Re: [RFC] iomap: use huge zero folio in iomap_dio_zero

Christoph Hellwig <hch@xxxxxx> · Wed, 15 May 2024 13:48:50 +0200

On Wed, May 15, 2024 at 01:50:53AM +0100, Matthew Wilcox wrote:
> On Tue, May 07, 2024 at 04:58:12PM +0200, Pankaj Raghav (Samsung) wrote:
> > Instead of looping with ZERO_PAGE, use a huge zero folio to zero pad the
> > block. Fallback to ZERO_PAGE if mm_get_huge_zero_folio() fails.
> 
> So the block people say we're doing this all wrong.  We should be
> issuing a REQ_OP_WRITE_ZEROES bio, and the block layer will take care of
> using the ZERO_PAGE if the hardware doesn't natively support
> WRITE_ZEROES or a DISCARD that zeroes or ...

Not sure who "the block people" are, but while this sounds smart
it actually is a really bad idea.

Think about what we are doing here, we zero parts of a file system
block as part of a direct I/O write operation.  So the amount is
relatively small and it is part of a fast path I/O operation.  It
also will most likely land on the indirection entry on the device.

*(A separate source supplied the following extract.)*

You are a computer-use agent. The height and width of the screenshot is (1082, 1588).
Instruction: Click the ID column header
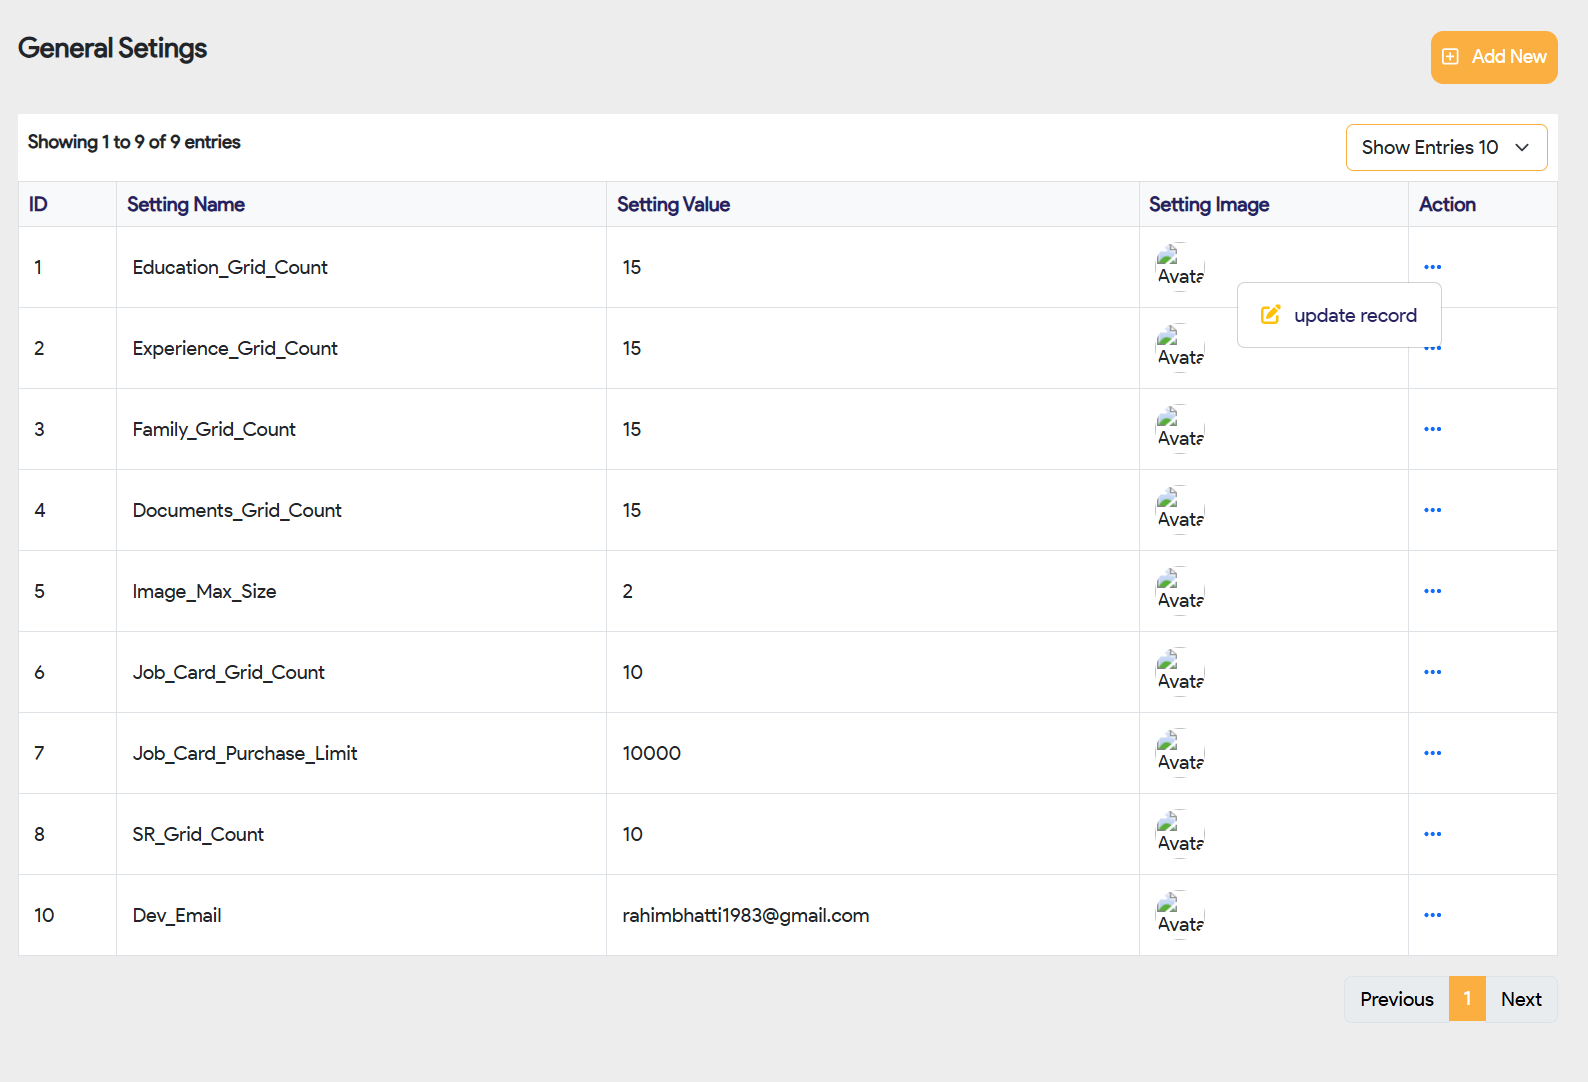tap(38, 204)
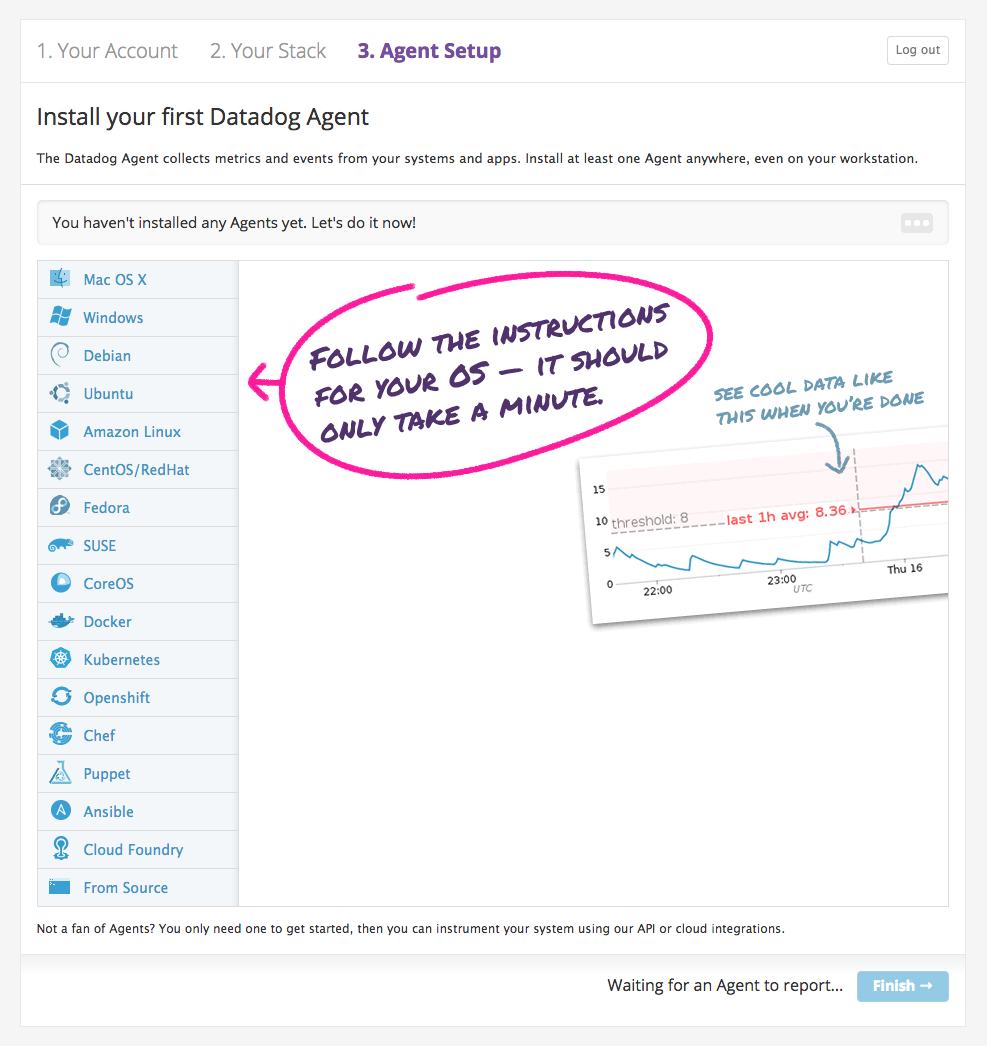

If you use a write zeroes it will go down a separate slow path in
the device instead of using the highly optimized write path and
slow the whole operation down.  Even worse there are chances that
it will increase write amplification because there are two separate
operations now instead of one merged one (either a block layer or
device merge).

And I'm not sure what "block layer person" still doesn't understand
that discard do not zero data, but maybe we'll need yet another
education campaign there.